You need to download TL test set, which is a sub test set for calculating temporal loss (TL). You also need to prepare Flownet2, which is used for flow calculation and image warping. TL test set is generated from FlowNet2 and the next unannotated frame of HYouTube. For more information, please see Section 3 in the supplementary.

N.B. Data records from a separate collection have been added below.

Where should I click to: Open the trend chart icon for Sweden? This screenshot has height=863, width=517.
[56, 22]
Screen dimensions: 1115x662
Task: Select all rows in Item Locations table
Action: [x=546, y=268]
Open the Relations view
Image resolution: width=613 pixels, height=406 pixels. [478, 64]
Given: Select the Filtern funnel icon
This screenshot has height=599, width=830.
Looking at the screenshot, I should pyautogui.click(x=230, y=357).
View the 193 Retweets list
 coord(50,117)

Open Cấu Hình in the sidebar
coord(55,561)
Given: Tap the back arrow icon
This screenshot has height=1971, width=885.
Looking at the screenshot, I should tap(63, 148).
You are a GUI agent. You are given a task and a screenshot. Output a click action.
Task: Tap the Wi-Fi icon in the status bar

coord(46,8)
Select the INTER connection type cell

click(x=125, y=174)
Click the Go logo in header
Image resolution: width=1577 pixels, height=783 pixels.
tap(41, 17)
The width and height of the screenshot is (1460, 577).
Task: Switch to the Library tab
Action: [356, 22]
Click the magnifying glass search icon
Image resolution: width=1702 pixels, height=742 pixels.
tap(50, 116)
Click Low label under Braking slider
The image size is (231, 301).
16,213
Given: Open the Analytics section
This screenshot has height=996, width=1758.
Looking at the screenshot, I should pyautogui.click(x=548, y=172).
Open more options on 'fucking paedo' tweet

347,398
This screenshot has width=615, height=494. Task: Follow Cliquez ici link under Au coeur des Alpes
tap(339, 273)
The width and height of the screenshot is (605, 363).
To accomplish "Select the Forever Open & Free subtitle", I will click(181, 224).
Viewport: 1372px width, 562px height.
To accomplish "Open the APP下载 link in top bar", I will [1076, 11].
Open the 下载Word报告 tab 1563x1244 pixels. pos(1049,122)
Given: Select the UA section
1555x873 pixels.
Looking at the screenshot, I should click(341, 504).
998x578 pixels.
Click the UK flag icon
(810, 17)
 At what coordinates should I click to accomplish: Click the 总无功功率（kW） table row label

Please follow command of FlowNet2 to install and download FlowNet2 weight. Please put FlowNet directory on ./
and its weight on ./flownet/FlowNet2_checkpoint.pth.tar
Please download TL test set from Baidu Cloud (access code: 3v1s) or OneDrive.
You need to store the both numpy result of candidate model on both HYoutube's test set and TL test set.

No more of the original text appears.